Les milices qu’il avait formées avec Garrivet, maire socialiste de Guelma, pénétraient dans les maisons arabes, enlevaient les habitants et les amenaient sur la route du cimetière de Hadj Embarek au début, puis aux fours à chaux d’Héliopolis. Et ils étaient exécutés puis incinérés dans les fours crématoires, selon les méthodes hitlériennes.

A Villars, Achiary, Torquemada moderne, fit arrêter sept musulmans et à titre d’exemple les aligna contre un mur et les fit fusiller dans le dos.

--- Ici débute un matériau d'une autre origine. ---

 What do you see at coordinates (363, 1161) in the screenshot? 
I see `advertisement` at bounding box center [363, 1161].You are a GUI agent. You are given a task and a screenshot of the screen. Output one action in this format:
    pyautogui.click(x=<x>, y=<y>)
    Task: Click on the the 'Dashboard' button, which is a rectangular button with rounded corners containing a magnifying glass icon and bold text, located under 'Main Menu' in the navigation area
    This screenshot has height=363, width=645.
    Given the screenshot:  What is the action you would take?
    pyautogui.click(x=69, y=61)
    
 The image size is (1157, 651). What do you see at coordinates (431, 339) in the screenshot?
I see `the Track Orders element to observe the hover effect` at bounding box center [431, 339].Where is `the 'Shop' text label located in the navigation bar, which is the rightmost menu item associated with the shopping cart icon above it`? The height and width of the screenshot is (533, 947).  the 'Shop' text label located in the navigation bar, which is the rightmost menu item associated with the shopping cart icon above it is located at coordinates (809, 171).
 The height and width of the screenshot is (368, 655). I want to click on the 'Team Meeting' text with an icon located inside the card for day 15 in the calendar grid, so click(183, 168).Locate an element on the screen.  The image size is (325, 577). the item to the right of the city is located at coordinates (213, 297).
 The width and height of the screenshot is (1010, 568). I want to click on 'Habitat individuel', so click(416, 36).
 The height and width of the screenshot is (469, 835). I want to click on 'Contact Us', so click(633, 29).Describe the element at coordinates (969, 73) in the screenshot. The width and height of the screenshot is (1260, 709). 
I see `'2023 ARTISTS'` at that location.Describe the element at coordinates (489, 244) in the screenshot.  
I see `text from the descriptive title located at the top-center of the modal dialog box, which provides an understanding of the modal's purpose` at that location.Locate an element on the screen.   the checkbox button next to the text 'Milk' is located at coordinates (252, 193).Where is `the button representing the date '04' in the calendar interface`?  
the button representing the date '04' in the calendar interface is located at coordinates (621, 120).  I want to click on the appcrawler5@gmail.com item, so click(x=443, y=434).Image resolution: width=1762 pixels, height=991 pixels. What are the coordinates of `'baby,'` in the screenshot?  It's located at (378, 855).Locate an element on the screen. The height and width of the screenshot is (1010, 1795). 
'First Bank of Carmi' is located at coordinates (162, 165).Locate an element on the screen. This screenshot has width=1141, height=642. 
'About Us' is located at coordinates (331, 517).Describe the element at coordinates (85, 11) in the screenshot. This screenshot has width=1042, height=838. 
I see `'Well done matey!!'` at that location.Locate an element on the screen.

Les corps des victimes furent arrosés d’essence et brûlés en présence de centaines de musulmans qu’il avait convoqués et des européens à qui il disait : « Vengez-vous, messieurs les colons. »

Où est la haine ? De quel côté dispose-t-on de la liberté d’assassiner dans ce pays, où la vie d’un musulman compte moins que celle d’un animal ?

Varsovie et ses charniers, Dachau et Buchenwald n’ont rien à envier à Guelma, à Kherrata, à Sétif.

Mais en Europe, les bourreaux paient leurs crimes. En Algérie comme toujours, la justice s’est exercée à rebours.

Pour justifier ces crimes et ces forfaits, des milliers de musulmans furent arrêtés et condamnés par des « juges » qui « frappaient fort » pour imposer le respect de la « souveraineté française. »

Tandis que Achiary décoré occupe une haute fonction, Lestrade-Carbonel est conseiller général de la République Française, et les miliciens continuent à jouir en toute quiétude du fruit de leurs rapines.

Tous les assassins sont en liberté.

Justice ! crient tous les morts de Mai 1945.